*What you are asked to do*
Go through the data below and return each line where the string "Jump" appears.

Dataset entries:
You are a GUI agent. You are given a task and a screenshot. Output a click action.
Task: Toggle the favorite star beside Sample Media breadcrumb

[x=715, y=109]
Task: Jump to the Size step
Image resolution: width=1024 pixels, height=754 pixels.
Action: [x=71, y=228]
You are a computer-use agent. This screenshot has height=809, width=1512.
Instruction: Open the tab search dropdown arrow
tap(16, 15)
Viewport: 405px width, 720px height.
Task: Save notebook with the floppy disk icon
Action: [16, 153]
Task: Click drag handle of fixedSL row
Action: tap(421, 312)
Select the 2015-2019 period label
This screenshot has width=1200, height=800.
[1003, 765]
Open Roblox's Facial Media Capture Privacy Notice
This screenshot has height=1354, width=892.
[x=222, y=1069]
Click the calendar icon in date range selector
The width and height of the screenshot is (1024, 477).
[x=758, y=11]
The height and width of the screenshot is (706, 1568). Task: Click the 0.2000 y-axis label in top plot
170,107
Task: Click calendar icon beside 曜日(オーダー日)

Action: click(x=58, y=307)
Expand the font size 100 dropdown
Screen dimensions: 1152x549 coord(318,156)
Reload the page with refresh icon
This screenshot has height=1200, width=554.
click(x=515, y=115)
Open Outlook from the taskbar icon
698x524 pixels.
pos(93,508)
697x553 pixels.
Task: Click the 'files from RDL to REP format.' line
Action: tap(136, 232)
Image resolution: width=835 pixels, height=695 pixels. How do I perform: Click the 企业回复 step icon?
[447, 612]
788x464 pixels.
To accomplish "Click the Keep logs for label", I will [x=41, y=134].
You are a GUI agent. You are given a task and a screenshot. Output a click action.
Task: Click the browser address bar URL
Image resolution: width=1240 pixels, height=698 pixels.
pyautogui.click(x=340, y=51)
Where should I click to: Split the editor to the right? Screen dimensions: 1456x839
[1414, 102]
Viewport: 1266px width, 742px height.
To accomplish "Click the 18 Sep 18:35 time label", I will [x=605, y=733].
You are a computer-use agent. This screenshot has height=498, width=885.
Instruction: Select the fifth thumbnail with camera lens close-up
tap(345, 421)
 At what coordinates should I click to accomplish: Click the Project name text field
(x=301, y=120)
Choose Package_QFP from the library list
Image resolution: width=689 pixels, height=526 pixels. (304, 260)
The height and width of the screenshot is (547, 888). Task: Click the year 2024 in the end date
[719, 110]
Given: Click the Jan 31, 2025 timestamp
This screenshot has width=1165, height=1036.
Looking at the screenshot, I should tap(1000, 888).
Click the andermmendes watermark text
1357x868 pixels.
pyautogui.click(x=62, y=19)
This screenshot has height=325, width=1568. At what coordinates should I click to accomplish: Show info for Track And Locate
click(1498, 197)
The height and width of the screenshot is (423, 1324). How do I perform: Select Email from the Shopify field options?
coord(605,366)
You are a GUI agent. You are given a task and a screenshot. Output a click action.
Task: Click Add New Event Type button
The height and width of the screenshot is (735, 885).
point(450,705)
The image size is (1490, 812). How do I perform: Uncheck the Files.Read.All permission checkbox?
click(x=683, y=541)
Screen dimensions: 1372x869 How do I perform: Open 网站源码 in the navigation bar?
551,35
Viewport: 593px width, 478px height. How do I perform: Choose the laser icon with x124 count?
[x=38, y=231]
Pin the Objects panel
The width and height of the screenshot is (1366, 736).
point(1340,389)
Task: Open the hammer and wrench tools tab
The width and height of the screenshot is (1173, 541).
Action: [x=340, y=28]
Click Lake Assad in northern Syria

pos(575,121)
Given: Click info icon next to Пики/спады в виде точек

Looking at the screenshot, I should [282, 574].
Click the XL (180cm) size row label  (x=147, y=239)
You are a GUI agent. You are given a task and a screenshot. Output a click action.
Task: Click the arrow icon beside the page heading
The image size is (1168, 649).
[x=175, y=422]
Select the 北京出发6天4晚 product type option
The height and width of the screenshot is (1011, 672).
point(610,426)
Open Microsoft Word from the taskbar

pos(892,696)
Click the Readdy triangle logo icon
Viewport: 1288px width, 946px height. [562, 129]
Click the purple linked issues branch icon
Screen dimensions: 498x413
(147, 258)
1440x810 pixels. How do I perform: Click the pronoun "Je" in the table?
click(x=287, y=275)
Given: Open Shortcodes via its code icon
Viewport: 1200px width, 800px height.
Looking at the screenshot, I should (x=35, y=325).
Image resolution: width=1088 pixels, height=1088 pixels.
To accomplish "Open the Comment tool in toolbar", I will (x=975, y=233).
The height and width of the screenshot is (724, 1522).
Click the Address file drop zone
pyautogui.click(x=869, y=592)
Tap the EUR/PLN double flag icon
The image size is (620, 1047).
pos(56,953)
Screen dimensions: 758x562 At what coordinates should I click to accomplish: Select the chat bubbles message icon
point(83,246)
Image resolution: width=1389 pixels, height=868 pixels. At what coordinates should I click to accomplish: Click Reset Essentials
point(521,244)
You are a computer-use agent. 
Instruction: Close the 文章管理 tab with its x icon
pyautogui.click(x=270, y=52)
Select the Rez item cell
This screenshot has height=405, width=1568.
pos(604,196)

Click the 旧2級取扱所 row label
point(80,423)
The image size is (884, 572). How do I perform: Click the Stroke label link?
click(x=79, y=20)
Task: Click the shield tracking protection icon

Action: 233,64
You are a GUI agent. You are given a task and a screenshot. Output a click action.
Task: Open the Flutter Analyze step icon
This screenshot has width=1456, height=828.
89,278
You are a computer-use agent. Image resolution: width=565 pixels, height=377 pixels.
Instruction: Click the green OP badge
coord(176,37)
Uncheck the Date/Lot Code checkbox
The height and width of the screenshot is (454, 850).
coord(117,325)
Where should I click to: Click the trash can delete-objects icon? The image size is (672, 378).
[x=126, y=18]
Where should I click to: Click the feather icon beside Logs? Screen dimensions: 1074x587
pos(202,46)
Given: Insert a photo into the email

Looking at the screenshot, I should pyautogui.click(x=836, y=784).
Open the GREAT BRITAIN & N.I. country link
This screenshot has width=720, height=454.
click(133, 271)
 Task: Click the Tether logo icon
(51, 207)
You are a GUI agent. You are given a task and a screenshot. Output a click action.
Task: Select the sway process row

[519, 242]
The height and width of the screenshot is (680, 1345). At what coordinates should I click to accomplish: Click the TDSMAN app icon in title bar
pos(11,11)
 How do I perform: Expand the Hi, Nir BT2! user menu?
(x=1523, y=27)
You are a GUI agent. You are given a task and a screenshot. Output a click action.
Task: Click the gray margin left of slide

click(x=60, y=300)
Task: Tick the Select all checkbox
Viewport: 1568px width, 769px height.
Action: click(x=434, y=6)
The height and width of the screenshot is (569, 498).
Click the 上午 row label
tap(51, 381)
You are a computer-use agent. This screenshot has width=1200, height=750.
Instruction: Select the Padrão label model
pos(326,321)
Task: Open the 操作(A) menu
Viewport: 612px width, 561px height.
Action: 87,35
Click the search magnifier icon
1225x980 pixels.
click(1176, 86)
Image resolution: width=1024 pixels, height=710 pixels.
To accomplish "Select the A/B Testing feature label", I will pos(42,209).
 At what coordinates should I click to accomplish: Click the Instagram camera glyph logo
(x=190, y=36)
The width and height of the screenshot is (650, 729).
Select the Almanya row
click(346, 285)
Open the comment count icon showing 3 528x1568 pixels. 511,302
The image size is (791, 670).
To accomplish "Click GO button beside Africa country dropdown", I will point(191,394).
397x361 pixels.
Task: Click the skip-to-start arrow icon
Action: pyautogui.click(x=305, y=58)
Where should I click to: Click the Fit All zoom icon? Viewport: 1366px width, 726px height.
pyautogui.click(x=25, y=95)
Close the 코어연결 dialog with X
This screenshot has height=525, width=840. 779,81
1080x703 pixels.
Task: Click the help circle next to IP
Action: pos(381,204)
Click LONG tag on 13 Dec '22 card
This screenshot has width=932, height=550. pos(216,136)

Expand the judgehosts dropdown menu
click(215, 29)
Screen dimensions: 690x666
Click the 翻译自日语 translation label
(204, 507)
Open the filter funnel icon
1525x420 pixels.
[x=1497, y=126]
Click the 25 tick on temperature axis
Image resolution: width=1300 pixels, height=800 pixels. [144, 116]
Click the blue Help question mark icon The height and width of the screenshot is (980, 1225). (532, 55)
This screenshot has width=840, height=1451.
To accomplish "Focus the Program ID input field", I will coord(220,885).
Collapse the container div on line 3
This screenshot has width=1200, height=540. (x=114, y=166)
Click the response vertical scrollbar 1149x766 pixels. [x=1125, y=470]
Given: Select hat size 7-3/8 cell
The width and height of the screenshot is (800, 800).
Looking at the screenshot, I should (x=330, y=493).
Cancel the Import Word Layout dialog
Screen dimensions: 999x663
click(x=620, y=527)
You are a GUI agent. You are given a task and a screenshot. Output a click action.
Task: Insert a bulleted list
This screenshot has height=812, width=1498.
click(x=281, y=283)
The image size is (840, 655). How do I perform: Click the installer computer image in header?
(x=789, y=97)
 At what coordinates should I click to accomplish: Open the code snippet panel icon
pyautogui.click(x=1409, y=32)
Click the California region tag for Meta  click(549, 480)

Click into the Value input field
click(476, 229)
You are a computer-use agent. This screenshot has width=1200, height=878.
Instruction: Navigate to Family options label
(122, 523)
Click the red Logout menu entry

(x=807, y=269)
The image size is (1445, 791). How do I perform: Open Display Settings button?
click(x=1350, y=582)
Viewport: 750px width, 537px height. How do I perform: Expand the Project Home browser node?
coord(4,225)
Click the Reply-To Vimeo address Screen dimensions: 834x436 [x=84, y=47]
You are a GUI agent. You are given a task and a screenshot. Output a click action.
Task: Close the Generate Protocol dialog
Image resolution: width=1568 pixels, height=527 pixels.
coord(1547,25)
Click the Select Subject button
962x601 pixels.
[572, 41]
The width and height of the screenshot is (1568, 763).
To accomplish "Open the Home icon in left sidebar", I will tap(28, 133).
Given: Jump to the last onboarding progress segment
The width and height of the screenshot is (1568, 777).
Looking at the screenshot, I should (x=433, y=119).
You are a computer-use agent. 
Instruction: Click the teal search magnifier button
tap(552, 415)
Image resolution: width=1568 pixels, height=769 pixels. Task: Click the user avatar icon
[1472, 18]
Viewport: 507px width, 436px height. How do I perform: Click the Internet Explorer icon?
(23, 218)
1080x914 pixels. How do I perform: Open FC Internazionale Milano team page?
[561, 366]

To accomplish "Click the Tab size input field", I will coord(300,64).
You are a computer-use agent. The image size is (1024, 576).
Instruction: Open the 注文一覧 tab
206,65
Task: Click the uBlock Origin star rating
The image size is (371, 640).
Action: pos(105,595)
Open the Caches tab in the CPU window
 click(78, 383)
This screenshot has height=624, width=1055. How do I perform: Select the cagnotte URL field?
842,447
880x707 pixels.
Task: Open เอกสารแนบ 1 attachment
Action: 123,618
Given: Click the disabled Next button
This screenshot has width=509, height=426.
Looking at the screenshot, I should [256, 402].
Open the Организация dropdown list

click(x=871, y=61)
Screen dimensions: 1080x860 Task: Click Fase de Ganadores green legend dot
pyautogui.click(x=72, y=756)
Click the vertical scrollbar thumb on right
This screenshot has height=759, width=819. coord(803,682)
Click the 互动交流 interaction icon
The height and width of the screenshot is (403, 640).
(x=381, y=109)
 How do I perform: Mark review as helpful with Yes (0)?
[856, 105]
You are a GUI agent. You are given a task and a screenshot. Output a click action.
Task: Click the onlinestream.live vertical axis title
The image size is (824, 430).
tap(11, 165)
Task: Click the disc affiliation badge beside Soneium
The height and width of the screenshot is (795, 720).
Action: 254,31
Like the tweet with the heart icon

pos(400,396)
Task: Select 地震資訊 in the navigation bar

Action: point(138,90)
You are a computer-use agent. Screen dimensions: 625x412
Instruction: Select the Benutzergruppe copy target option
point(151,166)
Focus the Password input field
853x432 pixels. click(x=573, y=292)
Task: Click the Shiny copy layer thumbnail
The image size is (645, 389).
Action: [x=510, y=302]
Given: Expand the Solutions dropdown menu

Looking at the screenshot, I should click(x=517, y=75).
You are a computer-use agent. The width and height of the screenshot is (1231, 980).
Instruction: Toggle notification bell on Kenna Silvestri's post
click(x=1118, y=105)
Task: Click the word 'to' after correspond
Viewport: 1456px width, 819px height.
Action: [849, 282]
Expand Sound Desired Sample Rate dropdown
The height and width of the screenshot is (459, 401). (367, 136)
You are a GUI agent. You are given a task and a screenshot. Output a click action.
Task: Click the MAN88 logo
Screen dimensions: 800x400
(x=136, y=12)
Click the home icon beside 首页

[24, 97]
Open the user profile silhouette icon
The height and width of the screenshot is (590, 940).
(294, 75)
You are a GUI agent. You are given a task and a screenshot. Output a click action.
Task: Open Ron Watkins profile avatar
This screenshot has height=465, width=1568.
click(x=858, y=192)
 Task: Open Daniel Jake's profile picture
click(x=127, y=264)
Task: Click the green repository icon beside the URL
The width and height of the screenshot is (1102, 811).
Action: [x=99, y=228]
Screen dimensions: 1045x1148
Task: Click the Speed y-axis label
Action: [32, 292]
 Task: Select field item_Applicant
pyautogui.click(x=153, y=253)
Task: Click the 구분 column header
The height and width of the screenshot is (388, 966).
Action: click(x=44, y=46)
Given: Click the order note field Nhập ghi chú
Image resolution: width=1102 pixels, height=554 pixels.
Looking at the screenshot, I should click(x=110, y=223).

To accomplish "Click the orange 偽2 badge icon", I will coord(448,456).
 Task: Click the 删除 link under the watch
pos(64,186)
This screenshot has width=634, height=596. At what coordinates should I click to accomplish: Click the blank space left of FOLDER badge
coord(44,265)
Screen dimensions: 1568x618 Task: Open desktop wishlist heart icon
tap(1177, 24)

*Worked solution*
Task: Jump to the Size step
Given: Jump to the last onboarding progress segment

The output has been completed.